Using Cortex Code CLI with Snowflake Postgres¶

The Cortex Code CLI Postgres skill lets you ask natural-language questions about a Postgres database and have Cortex Code generate and run SQL for you. It is designed for debugging, schema exploration, and lightweight analytics without needing to hand-write every query.

For installation, connection setup, and general Cortex Code CLI usage, see Cortex Code CLI.

This Postgres-specific skill:

Helps create and manage Snowflake Postgres instances.
Translates natural-language questions into Postgres SQL.
Executes the generated SQL against a configured Postgres instance.
Returns a short, readable summary plus optional raw results.
Can set up pg_lake for object storage and data movement between Postgres and Snowflake via Snowflake stages or S3 buckets.

Managing connections¶

The skill stores connections using PostgreSQL’s native ~/.pg_service.conf and ~/.pgpass files, making them compatible with all standard PostgreSQL clients (psql, pgAdmin, DBeaver, etc.). When you ask Cortex Code to create an instance or reset credentials, the connection is saved automatically via pg_connect.py.

Warning

Never display .pgpass contents in chat or logs. Use pg_connect.py for all credential operations.

Running queries¶

Once a connection is saved, Cortex Code can run psql commands against your instances directly from chat. Passwords are resolved automatically from ~/.pgpass. You can use natural-language prompts:

“Show me all tables on my_instance”
“Run a SELECT on the orders table to get the last 10 rows”
“What indexes exist on the users table?”

Cortex Code translates these into psql commands, checks that the instance is ready (auto-resuming if suspended), executes the query, and presents the results.

You:          How many orders were placed this month?
Cortex Code:  Running: psql "service=my_instance" -c \
         "SELECT count(*) FROM orders
          WHERE created >= date_trunc('month', current_date);"

         count
        -------
           142

Cortex Code does not execute write operations (INSERT, UPDATE, DELETE, DROP, TRUNCATE) unless you explicitly ask. Write operations require confirmation before proceeding.

Postgres health checks¶

pg_doctor is a read-only diagnostic tool that runs health checks against a Postgres instance with a 30-second statement timeout.

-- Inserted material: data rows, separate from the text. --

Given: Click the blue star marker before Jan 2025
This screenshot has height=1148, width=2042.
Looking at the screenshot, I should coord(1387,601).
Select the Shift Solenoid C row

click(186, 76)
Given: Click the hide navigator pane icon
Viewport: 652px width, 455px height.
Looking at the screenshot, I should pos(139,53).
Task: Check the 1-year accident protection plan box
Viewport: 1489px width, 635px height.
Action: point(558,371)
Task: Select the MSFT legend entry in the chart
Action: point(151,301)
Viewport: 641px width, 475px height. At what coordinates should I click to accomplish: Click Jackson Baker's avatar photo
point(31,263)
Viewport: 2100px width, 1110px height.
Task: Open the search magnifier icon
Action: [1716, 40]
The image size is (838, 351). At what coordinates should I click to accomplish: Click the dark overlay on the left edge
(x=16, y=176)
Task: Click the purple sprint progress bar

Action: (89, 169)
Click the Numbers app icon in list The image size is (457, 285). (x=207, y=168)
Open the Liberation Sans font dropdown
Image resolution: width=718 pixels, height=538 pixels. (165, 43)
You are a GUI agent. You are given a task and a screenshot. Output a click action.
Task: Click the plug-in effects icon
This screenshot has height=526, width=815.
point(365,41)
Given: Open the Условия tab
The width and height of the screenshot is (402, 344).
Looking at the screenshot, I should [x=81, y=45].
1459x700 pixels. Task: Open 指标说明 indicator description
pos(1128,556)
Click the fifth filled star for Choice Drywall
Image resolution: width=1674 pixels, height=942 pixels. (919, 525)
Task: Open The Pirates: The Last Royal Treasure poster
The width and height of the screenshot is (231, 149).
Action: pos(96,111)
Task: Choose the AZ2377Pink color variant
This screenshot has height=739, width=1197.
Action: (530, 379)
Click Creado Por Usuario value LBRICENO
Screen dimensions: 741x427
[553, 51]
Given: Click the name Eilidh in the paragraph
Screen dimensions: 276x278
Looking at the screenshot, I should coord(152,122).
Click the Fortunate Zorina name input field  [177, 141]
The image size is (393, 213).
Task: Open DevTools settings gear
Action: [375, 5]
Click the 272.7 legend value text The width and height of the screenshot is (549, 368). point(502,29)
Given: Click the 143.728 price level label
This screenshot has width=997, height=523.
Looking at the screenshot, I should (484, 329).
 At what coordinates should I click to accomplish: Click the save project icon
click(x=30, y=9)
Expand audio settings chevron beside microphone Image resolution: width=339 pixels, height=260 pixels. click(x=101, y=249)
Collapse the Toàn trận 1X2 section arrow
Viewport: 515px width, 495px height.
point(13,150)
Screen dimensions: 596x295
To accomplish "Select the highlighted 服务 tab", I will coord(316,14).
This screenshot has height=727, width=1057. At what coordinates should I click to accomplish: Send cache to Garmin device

Check	Description	Thresholds
`cache_hit`	Index and table cache hit rate	Pass: >= 99% / Warn: 95-99% / Fail: < 95%
`bloat`	Table and index bloat estimation	Pass: < 30% / Warn: 30-50% / Fail: > 50%
`vacuum_stats`	Dead rows and autovacuum status	Warn if tables need vacuum
`connections`	Connection counts per role	Informational
`locks`	Exclusive locks held	Warn if locks present
`blocking`	Blocked queries	Fail if queries are blocked
`long_running`	Queries running longer than 5 minutes	Warn if found
`outliers`	Top slow queries (requires `pg_stat_statements`)	Informational
`unused_indexes`	Indexes never scanned	Warn if any found
`table_sizes`	Table size breakdown (total, index, toast)	Informational

After presenting results, Cortex Code explains flagged checks and offers to investigate further. Any remediation actions (VACUUM, REINDEX, etc.) require explicit confirmation before execution.

Setting up pg_lake¶

pg_lake is a PostgreSQL extension that enables object storage and S3 data movement on Snowflake Postgres instances. For details on the extension itself, see Moving data between Snowflake Postgres and Snowflake.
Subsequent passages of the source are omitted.